Micellization Behavior of Long-Chain Substituted Alkylguanidinium Surfactants

Surface activity and micelle formation of alkylguanidinium chlorides containing 10, 12, 14 and 16 carbon atoms in the hydrophobic tail were studied by combining conductivity and surface tension measurements with isothermal titration calorimetry. The purity of the resulting surfactants, their temperatures of Cr→LC and LC→I transitions, as well as their propensity of forming birefringent phases, were assessed based on the results of (1)H and (13)C NMR, differential scanning calorimetry (DSC), and polarizing microscopy studies.
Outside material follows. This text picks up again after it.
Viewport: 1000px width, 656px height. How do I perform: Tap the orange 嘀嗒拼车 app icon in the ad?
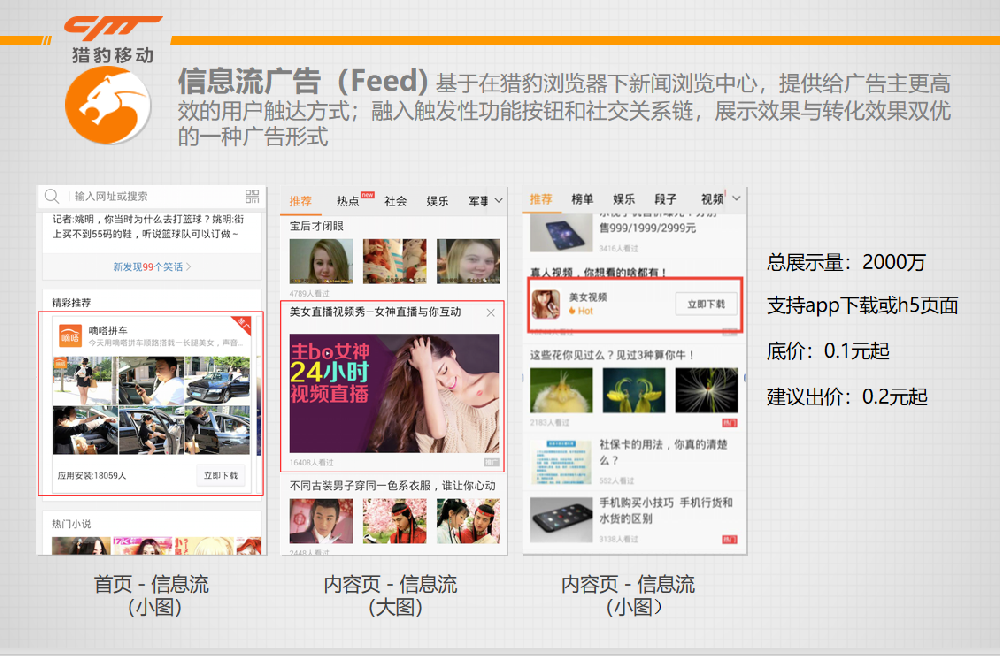tap(71, 336)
Whenever possible, the resulting values of Krafft temperature (T(K)), critical micelle concentration (CMC), minimum surface tension above the CMC, chloride counter-ion binding to the micelle, and the standard enthalpy of micelle formation per mole of surfactant (Δ(mic)H°) were compared to those characterizing alkyltrimethylammonium chlorides or bromides with the same tail lengths. The value of T(K) ranged between 292 and 314 K and increased strongly with the increase in the chain length of the hydrophobic tail. Micellization was described as both entropy and enthalpy-driven. Based on the direct calorimetry measurements, the general trends in the CMC with the temperature, hydrophobic tail length, and NaCl addition were found to be similar to those of other types of cationic surfactants. The particularly exothermic character of micellization was ascribed to the hydrogen-binding capacity of the guanidinium head-group.